All procedures are appropriately supervised by the attending physician.  There are approximately four upper level residents and two interns assigned to the VAPC rotation each month.  These residents independently evaluate patients as noted above.  Interns have a similar role, though they are more carefully supervised.  All patients are then presented to the attending physician.  The attending physician directly supervises patient care and all procedures.  As the resident’s skills advance, the attending physician may not see each patient with the resident.  Third year medical students and PA students are also assigned to the VAPC each month and the resident actively participates in educating and supervising the students.  The resident interacts with the entire interdisciplinary team including the clinical pharmacists, the psychiatrist, the social worker, nurse case managers, nurse practitioners, and physician assistants.

Educational Resources to be Used and Reading Lists:

The VAPC has a wide selection of texts including Primary Care, Office Orthopedic, Dermatology, Psychiatry, Ophthalmology, and office Gynecology texts.  Computer based search engines are available in the clinic and residents often search the literature on the VAPC rotation.

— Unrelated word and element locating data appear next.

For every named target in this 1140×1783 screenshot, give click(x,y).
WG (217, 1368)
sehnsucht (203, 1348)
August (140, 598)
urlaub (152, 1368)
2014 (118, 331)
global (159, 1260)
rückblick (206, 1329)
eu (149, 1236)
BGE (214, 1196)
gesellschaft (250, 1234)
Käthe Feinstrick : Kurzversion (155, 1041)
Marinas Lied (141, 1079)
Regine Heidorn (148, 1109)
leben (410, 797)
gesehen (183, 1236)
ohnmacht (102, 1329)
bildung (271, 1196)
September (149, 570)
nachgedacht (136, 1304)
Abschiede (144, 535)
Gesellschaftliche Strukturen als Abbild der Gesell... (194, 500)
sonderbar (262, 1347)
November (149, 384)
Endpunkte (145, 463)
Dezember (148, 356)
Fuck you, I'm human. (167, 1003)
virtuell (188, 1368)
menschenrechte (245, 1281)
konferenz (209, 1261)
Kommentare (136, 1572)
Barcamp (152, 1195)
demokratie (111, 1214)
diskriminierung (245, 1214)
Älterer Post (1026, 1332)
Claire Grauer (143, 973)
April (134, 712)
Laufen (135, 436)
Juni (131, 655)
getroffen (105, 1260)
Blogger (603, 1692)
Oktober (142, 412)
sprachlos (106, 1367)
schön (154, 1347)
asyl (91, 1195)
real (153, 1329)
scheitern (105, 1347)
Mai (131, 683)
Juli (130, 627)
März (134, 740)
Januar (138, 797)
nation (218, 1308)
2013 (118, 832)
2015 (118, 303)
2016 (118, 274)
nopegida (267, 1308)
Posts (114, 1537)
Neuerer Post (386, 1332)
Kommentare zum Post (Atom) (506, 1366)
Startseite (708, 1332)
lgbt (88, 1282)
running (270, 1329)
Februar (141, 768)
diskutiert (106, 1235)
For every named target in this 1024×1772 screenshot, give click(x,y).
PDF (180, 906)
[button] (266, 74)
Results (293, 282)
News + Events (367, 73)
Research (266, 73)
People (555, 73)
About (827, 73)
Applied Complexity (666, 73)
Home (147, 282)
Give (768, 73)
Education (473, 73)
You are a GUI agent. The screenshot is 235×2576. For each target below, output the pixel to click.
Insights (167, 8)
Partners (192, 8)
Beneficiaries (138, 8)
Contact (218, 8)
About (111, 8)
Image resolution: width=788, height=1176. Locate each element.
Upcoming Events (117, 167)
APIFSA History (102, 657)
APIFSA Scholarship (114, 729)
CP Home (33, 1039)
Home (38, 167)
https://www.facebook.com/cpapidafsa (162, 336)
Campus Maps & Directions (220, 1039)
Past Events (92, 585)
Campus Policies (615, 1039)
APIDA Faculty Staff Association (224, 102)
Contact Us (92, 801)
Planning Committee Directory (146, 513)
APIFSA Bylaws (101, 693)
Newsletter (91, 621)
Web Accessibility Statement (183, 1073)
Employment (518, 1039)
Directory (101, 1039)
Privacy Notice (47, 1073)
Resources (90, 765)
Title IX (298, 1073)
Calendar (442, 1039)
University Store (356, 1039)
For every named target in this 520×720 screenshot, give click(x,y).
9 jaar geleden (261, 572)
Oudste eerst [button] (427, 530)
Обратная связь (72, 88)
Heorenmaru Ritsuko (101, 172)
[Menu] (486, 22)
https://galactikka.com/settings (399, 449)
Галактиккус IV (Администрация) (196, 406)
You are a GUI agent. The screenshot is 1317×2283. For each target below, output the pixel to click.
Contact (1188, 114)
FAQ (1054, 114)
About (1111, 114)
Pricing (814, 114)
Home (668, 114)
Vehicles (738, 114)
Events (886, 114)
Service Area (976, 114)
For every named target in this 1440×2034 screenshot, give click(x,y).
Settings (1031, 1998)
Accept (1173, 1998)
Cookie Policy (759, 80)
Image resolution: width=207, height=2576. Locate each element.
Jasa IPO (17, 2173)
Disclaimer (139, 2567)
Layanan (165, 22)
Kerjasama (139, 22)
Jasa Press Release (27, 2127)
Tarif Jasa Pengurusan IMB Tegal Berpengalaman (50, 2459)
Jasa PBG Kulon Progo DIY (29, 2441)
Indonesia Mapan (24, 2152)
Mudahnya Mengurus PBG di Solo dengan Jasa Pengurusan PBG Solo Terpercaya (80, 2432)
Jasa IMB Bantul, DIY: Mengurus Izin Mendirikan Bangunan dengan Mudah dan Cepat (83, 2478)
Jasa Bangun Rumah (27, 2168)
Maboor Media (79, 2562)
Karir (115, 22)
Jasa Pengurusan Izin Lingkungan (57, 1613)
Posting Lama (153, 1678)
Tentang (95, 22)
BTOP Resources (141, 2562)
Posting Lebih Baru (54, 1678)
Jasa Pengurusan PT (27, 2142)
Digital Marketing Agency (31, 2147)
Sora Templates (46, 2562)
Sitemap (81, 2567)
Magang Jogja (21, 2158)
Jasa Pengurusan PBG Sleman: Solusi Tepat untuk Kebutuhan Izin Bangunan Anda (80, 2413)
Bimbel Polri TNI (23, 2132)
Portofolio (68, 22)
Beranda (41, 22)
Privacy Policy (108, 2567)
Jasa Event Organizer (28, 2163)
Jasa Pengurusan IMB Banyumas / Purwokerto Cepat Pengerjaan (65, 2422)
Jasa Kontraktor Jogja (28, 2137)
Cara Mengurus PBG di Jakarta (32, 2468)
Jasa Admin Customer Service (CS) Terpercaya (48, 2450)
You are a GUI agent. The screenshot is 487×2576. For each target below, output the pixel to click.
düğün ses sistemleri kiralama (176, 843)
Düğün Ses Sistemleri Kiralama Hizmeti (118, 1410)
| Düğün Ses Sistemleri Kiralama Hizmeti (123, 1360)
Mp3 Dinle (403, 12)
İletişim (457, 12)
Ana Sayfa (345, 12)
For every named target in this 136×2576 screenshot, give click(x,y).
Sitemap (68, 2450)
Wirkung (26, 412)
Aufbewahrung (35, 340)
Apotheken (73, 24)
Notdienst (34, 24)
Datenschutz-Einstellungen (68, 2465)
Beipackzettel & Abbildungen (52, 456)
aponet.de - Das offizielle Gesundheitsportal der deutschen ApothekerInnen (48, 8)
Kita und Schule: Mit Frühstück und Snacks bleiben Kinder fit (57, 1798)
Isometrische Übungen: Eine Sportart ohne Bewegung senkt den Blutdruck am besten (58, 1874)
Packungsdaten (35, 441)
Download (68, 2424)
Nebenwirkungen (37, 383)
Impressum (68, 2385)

Method of Evaluation of Resident Competence:

Residents are evaluated using the global evaluation form.  The Mini-CEX will be administered on this service as well.  Patient Care is assessed based on direct observation and complete review of all records.  Medical Knowledge is assessed through direct questioning, observation, and morning report participation.  Interpersonal Skills and Communication is assessed by observation of interactions with patients and families.  Role playing and trigger tapes are used in the doctor-patient communication sessions.  The attending physician evaluates Professionalism through direct interaction and observation of the resident.  Systems-Based Practice is evaluated based on interactions with the interdisciplinary team and their ability to access resources in caring for underserved patients.  Practice-Based Learning is evaluated based on the ability to consult the literature and to improve their performance throughout the rotation.  Residents receive formative evaluation throughout the month.

The residents evaluate the rotation and the attending physicians through the E*Value system.  The General Medicine Division reviews the rotation evaluations and each attending anonymously receives his or her evaluations.